Primo firmatario dell’emendamento è il senatore Luca De Carlo (Fratelli d’Italia), presidente della Commissione Industria, Commercio, Turismo, Agricoltura e Produzione Agroalimentare, che ha guidato l’iniziativa normativa destinata a introdurre una vera e propria rivoluzione nei campi. L’impiego dei droni consentirà infatti di razionalizzare gli interventi, ridurre l’impatto ambientale e migliorare la sicurezza dei lavoratori, con particolare beneficio per le aree montane e collinari dove le operazioni agricole sono più complesse.

Come sottolinea Coldiretti, l’innovazione non si traduce solo in maggiore efficienza, ma anche in nuove opportunità di lavoro: l’introduzione dei droni “crea anche nuove opportunità professionali, come quella del dronista agricolo”, figura destinata a diventare centrale nella gestione delle pratiche di precision farming.

La sperimentazione triennale approvata in Senato prevede l’impiego dei droni per interventi di irrorazione aerea di precisione, con l’obiettivo di migliorare la sostenibilità ambientale, tutelare la salute dei lavoratori e ottimizzare le operazioni agricole. I benefici attesi sono molteplici: dall’efficienza operativa alla riduzione dell’impatto ambientale, fino alla nascita di nuove professionalità specializzate. Secondo Coldiretti, nei prossimi anni saranno necessarie almeno 5.000 nuove figure per accompagnare la digitalizzazione del settore, con il dronista agricolo tra le più richieste.

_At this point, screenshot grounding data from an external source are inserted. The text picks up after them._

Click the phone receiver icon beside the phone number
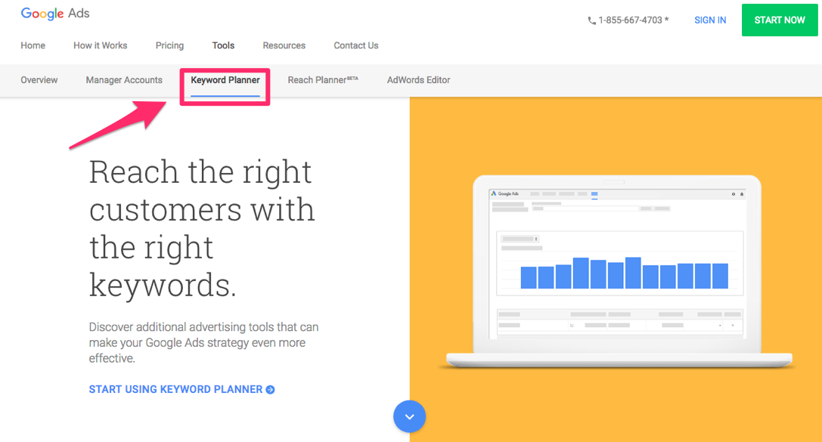822x442 pixels. pos(591,20)
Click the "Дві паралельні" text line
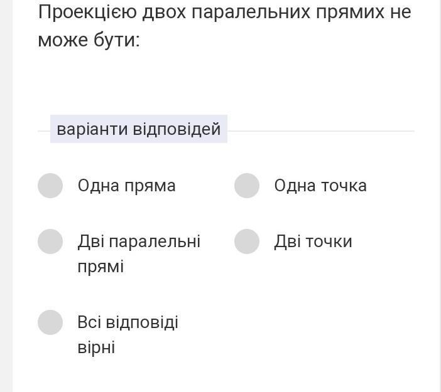 (x=139, y=241)
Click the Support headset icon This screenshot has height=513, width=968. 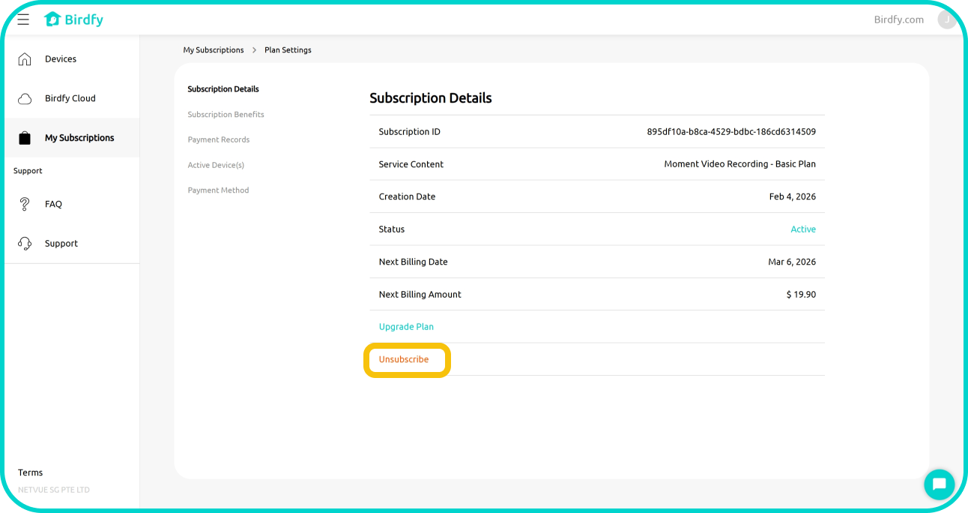pyautogui.click(x=25, y=244)
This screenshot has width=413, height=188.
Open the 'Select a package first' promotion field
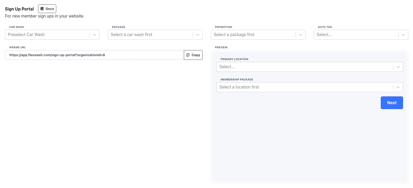click(x=258, y=35)
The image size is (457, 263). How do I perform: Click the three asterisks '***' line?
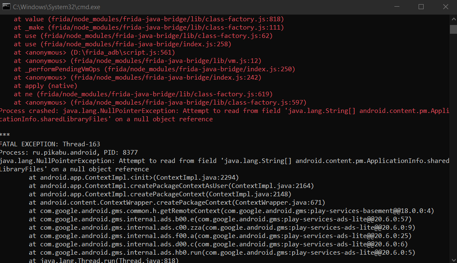(x=5, y=136)
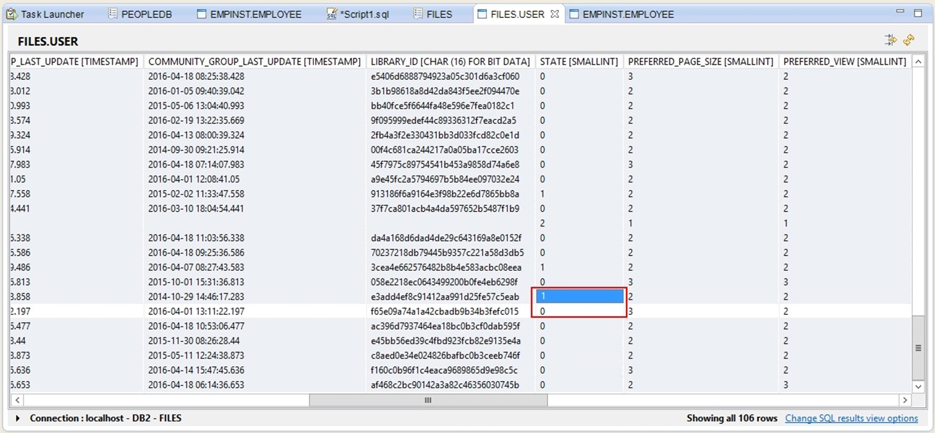Click the LIBRARY_ID column header
935x433 pixels.
click(x=450, y=61)
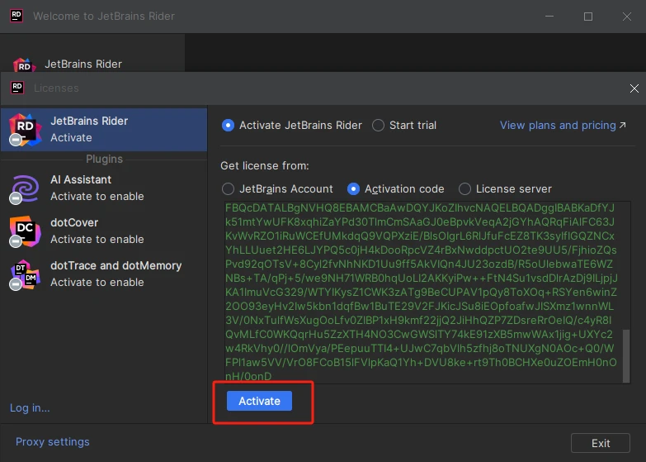Click the dotTrace and dotMemory icon

pos(24,274)
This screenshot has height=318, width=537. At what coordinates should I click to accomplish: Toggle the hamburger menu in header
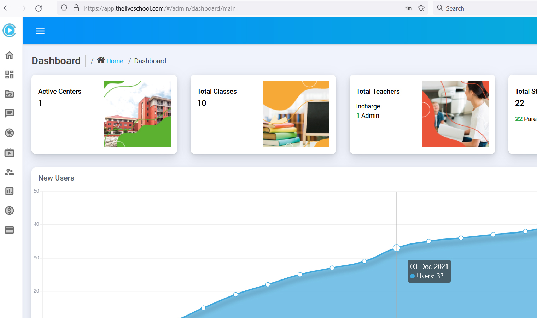[40, 31]
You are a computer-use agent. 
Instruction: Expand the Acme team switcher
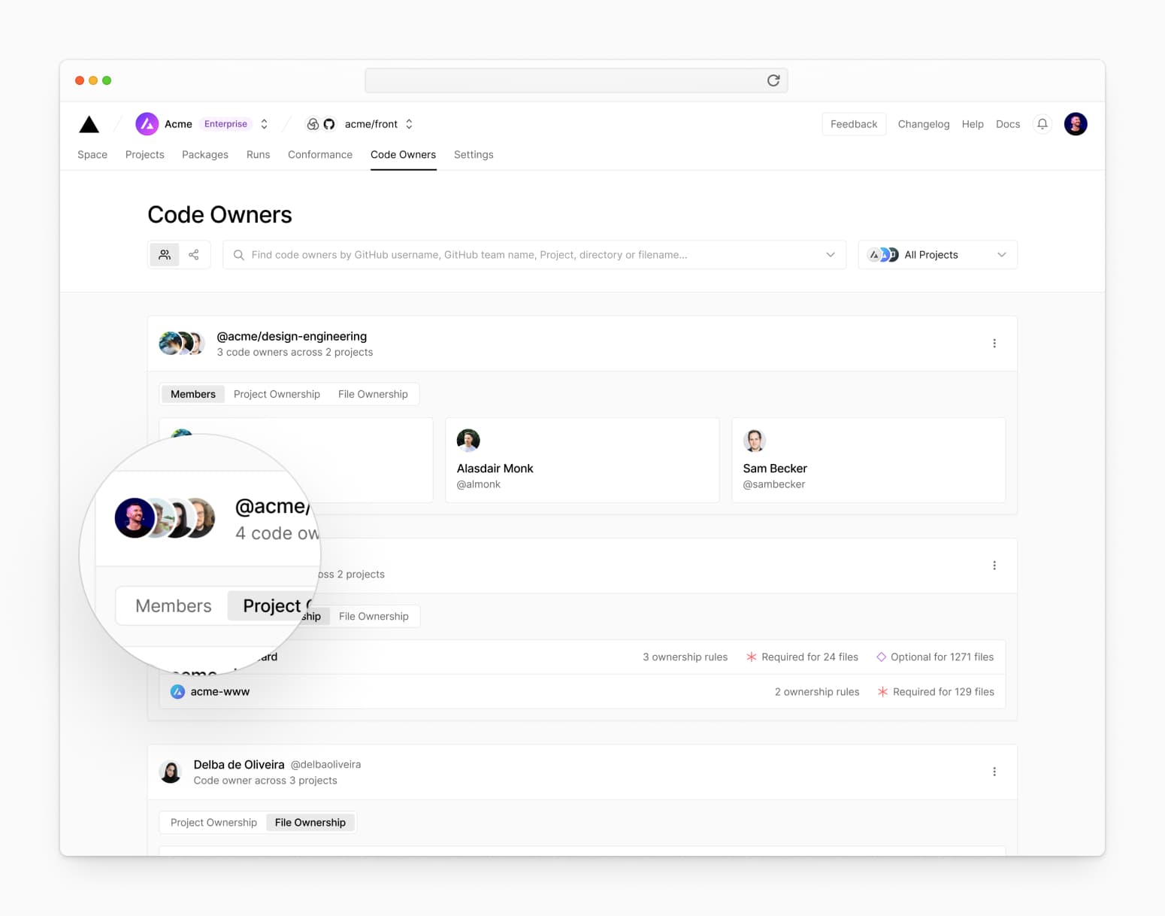pyautogui.click(x=264, y=124)
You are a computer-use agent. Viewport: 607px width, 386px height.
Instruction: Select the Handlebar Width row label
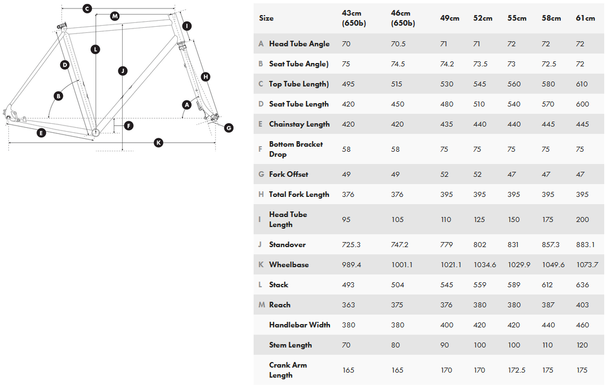299,325
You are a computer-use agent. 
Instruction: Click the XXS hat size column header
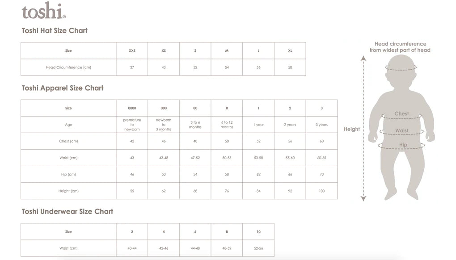[132, 51]
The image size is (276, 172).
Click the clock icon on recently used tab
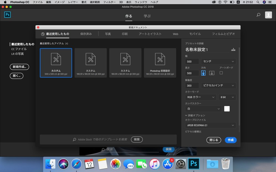point(43,34)
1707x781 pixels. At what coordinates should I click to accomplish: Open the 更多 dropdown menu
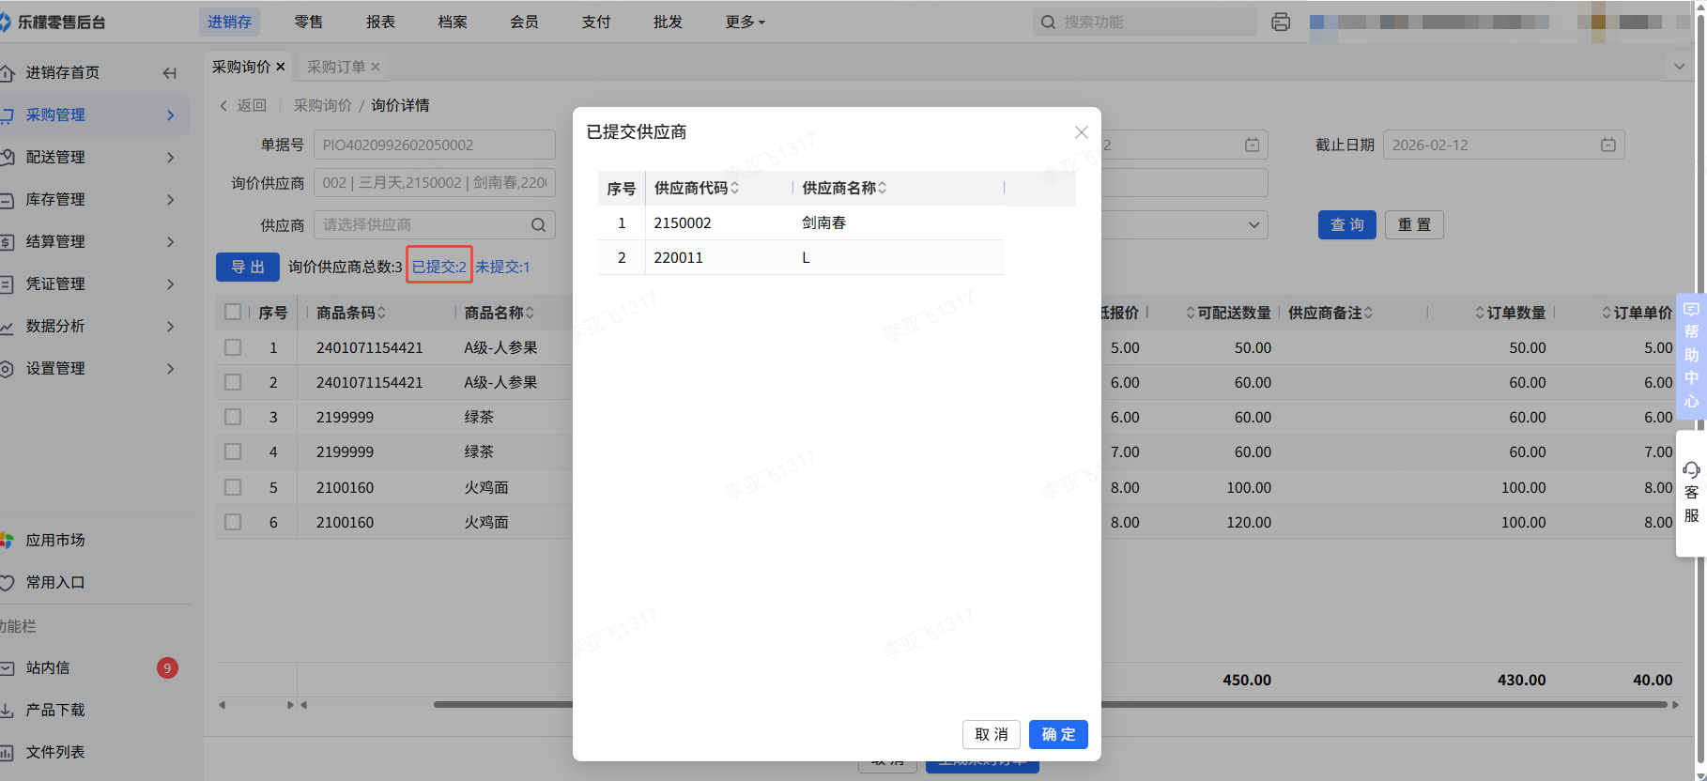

“Il via libera all’utilizzo dei droni in agricoltura risponde alle nostre richieste e va nella direzione di rendere l’agricoltura italiana sempre più all’avanguardia nell’utilizzo delle nuove tecnologie, razionalizzando l’utilizzo delle risorse e rispondendo alle sfide dei cambiamenti climatici”, afferma il presidente Coldiretti Ettore Prandini. “Abbiamo lavorato in stretto contatto con il ministro dell’agricoltura Lollobrigida, con il ministro delle infrastrutture Salvini, con i sottosegretari alla salute Gemmato e all’agricoltura La Pietra e le loro strutture, che ringraziamo per questo importante risultato nel segno dell’innovazione e della sostenibilità. Un grazie anche al presidente della Commissione Agricoltura De Carlo e ai parlamentari che hanno sottoscritto l’emendamento e votato a favore di una scelta concreta e utile, soprattutto nelle aree montane e collinari”.

Anche Confagricoltura ha espresso soddisfazione per il risultato, sottolineando come l’utilizzo dei droni, se regolamentato e monitorato correttamente, possa rappresentare una svolta per le imprese agricole, consentendo interventi più mirati, efficienti e meno invasivi, nel pieno rispetto dell’ecosistema.

Dopo l’approvazione del Senato, il Disegno di Legge passa ora alla Camera per il via libera definitivo. Le organizzazioni agricole auspicano tempi rapidi per la conclusione dell’iter, così da dare piena attuazione a una misura che segna un punto di svolta per l’agricoltura italiana, rendendola più competitiva, tecnologica e rispettosa dell’ambiente.